# [Activity]
A stretch of the entries below is to be set down exactly, running from the line with "Task: Click the Excel" through the line with "Given: Open Steam", both included, and no other line.
(Given information Opens)
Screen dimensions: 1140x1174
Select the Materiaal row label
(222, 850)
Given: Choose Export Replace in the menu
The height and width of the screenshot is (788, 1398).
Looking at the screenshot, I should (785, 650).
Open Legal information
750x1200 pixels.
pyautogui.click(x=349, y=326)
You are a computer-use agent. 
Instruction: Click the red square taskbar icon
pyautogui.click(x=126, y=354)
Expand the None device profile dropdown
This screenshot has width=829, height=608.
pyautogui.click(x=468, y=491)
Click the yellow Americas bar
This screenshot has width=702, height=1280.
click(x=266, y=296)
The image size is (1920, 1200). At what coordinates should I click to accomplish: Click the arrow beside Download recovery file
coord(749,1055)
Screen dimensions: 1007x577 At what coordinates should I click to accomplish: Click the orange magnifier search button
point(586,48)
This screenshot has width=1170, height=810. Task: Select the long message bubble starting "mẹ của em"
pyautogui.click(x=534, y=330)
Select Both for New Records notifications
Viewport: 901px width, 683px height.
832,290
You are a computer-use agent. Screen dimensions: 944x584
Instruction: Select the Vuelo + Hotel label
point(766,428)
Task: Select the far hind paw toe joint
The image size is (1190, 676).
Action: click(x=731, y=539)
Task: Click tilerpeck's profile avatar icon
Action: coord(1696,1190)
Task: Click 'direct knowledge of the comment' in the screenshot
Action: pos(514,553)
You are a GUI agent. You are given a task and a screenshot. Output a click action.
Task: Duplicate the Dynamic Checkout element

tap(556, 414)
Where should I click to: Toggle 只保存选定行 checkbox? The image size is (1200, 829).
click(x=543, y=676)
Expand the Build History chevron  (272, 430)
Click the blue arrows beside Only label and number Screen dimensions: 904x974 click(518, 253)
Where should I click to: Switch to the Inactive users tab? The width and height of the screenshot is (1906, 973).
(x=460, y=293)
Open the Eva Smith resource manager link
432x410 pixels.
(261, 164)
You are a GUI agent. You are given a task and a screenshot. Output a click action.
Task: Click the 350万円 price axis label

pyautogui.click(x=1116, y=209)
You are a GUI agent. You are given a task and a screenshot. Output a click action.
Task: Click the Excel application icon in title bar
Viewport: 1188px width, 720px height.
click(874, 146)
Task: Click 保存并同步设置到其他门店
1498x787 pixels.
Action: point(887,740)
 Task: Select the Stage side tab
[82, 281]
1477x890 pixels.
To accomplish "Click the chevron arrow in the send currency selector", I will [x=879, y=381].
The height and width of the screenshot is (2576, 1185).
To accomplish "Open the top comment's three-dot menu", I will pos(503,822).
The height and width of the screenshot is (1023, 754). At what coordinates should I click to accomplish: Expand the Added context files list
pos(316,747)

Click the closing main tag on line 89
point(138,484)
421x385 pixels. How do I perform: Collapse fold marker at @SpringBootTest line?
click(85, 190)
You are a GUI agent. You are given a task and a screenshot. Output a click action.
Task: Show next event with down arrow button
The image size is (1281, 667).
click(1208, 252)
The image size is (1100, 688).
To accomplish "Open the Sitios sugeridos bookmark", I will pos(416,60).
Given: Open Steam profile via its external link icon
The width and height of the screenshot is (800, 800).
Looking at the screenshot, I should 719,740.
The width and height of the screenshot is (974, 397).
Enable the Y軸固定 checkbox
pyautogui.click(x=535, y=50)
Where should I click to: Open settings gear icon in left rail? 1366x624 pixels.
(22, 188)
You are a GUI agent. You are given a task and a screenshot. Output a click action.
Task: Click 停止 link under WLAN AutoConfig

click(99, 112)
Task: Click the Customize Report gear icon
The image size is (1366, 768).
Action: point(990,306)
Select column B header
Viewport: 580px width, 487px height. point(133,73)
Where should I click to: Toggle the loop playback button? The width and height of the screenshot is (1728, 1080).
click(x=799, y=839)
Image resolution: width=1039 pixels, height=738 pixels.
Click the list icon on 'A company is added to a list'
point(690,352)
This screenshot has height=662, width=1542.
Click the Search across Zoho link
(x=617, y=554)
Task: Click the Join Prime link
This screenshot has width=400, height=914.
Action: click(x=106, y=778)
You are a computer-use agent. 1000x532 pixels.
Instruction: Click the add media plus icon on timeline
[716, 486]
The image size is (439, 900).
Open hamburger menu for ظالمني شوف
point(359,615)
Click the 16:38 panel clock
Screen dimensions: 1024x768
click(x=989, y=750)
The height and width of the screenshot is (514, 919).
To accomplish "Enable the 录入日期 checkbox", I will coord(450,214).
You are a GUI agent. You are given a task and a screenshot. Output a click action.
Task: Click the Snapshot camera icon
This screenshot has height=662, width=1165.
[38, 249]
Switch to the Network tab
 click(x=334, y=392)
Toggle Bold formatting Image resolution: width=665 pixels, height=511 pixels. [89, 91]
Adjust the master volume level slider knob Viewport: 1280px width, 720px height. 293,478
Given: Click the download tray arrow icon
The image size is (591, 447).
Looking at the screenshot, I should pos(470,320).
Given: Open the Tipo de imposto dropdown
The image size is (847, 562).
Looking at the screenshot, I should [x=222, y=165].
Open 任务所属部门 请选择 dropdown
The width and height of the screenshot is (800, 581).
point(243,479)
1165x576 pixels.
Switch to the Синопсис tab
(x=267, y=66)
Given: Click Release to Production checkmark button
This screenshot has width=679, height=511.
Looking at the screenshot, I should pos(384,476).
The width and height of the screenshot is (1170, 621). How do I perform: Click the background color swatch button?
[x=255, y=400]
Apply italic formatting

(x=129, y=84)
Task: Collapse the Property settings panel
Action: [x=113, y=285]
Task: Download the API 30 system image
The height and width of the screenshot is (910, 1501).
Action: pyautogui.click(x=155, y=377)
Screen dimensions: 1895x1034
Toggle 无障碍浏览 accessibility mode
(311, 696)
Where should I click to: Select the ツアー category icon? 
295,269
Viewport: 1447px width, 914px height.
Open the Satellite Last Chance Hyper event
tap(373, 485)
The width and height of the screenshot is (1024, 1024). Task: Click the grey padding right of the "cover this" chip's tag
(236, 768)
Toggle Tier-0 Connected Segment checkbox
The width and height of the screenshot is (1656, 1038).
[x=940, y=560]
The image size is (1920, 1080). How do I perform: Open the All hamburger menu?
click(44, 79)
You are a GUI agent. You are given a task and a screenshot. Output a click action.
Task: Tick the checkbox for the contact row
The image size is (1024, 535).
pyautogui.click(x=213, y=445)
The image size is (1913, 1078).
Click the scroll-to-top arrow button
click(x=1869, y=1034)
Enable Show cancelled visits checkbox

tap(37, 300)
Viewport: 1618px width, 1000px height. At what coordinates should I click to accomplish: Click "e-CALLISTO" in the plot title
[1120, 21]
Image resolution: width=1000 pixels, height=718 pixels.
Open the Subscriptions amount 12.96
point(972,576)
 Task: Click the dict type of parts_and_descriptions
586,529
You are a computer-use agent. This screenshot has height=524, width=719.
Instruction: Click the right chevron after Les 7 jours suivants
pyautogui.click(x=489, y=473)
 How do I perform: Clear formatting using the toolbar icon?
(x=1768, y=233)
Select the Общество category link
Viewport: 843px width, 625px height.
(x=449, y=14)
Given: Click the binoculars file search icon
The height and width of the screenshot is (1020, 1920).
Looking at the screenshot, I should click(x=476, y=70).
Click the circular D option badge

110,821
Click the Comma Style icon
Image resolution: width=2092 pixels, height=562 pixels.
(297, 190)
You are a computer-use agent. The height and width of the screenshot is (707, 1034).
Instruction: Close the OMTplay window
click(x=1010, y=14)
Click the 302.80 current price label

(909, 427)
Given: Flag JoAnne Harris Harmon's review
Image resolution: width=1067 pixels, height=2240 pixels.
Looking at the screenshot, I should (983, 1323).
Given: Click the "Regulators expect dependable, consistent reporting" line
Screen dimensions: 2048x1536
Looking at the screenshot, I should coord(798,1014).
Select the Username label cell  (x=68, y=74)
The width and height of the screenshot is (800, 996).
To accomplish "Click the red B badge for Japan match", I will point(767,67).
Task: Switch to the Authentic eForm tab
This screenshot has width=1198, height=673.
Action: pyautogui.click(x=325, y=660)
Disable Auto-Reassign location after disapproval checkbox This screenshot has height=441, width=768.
(Given information Closes)
# [Result]
Task: Click the Excel application icon in title bar
Viewport: 1188px width, 720px height.
click(874, 146)
Task: Click 保存并同步设置到其他门店
1498x787 pixels.
Action: point(887,740)
 Task: Select the Stage side tab
[82, 281]
1477x890 pixels.
To accomplish "Click the chevron arrow in the send currency selector", I will [x=879, y=381].
The height and width of the screenshot is (2576, 1185).
To accomplish "Open the top comment's three-dot menu", I will pos(503,822).
The height and width of the screenshot is (1023, 754). At what coordinates should I click to accomplish: Expand the Added context files list
pos(316,747)

Click the closing main tag on line 89
point(138,484)
421x385 pixels. How do I perform: Collapse fold marker at @SpringBootTest line?
click(85, 190)
You are a GUI agent. You are given a task and a screenshot. Output a click action.
Task: Show next event with down arrow button
The image size is (1281, 667).
click(1208, 252)
The image size is (1100, 688).
To accomplish "Open the Sitios sugeridos bookmark", I will pos(416,60).
Given: Open Steam profile via its external link icon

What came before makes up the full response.